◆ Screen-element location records
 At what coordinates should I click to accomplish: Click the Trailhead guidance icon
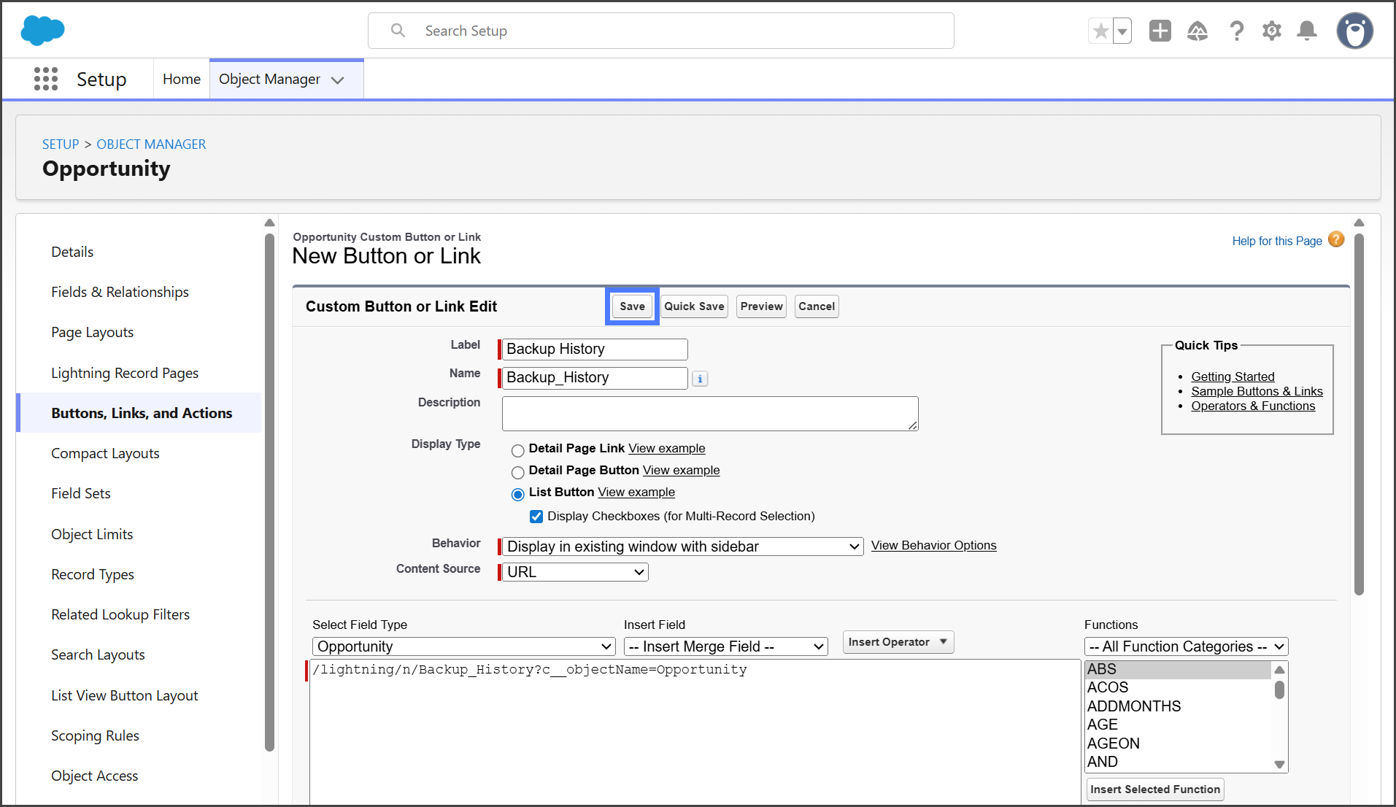click(1197, 31)
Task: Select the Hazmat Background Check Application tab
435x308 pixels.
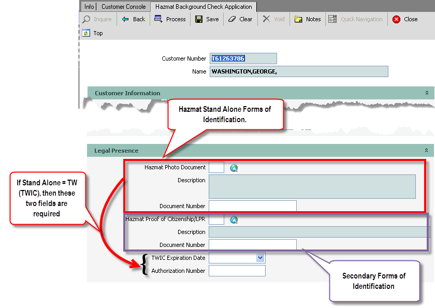Action: (x=204, y=7)
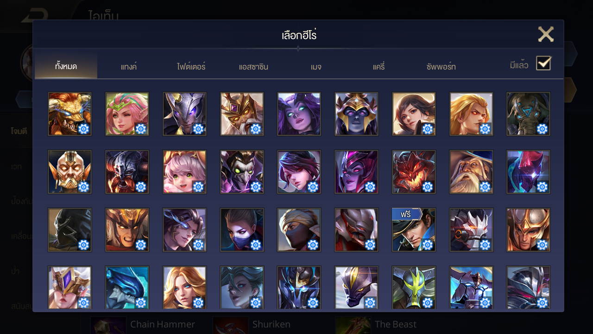Filter heroes by แอสซาซิน tab

click(x=253, y=67)
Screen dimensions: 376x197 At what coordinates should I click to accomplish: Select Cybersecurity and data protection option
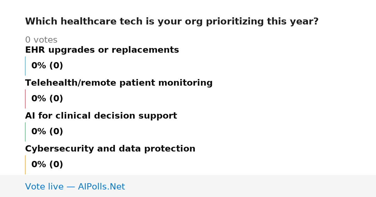click(110, 149)
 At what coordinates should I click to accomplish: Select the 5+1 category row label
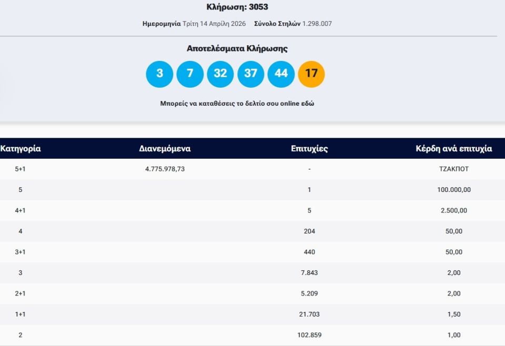pyautogui.click(x=21, y=169)
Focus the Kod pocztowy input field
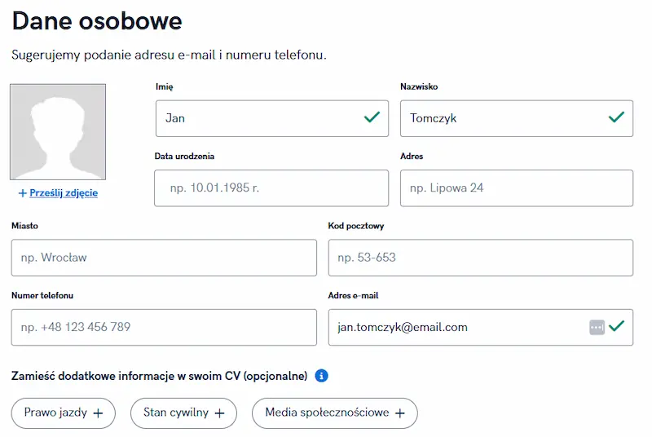This screenshot has height=437, width=652. tap(480, 258)
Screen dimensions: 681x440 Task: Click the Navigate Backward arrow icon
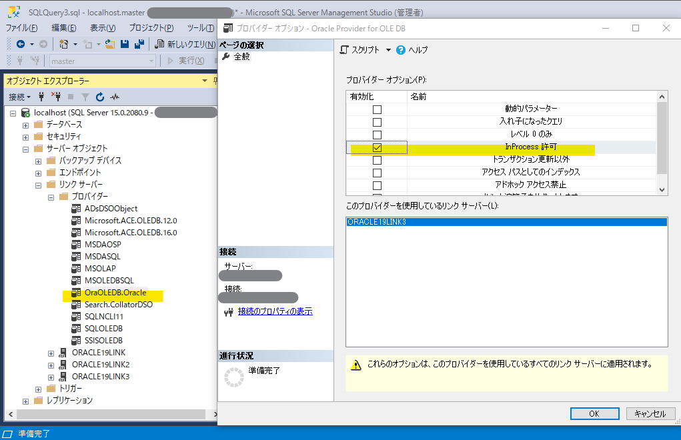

◆ TASK STATEMENT
Reproduce word for word the entries from the line containing "At what coordinates should I click to accomplish: Select the" through the end, including both ends. Omit the pictures.

◆ THE ANSWER
 At what coordinates should I click to accomplish: Select the 5+1 category row label
pyautogui.click(x=21, y=169)
Focus the Kod pocztowy input field
This screenshot has height=437, width=652. tap(480, 258)
Screen dimensions: 681x440 Task: Click the Navigate Backward arrow icon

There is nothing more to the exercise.